:: Input for this task
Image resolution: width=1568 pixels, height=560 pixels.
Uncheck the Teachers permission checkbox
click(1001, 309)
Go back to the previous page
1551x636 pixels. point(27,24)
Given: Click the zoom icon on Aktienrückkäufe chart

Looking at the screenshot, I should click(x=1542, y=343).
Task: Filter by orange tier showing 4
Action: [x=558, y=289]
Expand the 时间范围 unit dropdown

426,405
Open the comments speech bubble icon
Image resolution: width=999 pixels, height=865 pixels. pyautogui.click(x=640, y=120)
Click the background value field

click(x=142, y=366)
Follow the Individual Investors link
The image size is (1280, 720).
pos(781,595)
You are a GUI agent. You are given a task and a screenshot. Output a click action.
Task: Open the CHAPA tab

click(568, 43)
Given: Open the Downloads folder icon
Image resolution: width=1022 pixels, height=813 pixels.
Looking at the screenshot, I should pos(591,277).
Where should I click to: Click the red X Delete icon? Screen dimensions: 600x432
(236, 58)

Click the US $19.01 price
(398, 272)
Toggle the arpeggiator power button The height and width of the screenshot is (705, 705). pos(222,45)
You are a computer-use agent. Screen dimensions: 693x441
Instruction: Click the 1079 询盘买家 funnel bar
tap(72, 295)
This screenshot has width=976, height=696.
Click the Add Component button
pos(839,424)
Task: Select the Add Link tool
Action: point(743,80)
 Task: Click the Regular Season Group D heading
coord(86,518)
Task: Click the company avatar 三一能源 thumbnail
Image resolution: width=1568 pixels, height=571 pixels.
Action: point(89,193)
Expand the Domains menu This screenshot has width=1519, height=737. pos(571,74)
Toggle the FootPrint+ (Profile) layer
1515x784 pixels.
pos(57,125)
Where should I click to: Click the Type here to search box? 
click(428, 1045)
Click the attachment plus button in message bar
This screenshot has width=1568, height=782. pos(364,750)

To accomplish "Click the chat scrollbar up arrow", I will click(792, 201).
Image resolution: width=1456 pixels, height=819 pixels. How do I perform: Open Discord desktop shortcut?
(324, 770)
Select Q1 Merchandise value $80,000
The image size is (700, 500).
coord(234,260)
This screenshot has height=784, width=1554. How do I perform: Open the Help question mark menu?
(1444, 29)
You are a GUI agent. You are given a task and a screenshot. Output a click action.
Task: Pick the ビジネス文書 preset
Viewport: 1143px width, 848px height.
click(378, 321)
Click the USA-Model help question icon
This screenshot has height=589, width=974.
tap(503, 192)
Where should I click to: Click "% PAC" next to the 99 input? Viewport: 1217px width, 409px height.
::::
Written request
Update the part that opens with the first line and closes with the line containing "click(568, 43)". Replace "dropdown" with "menu" and change nothing else.

Response to this task
Image resolution: width=1568 pixels, height=560 pixels.
Uncheck the Teachers permission checkbox
click(1001, 309)
Go back to the previous page
1551x636 pixels. point(27,24)
Given: Click the zoom icon on Aktienrückkäufe chart

Looking at the screenshot, I should click(x=1542, y=343).
Task: Filter by orange tier showing 4
Action: [x=558, y=289]
Expand the 时间范围 unit menu

426,405
Open the comments speech bubble icon
Image resolution: width=999 pixels, height=865 pixels. pyautogui.click(x=640, y=120)
Click the background value field

click(x=142, y=366)
Follow the Individual Investors link
The image size is (1280, 720).
pos(781,595)
You are a GUI agent. You are given a task and a screenshot. Output a click action.
Task: Open the CHAPA tab

click(568, 43)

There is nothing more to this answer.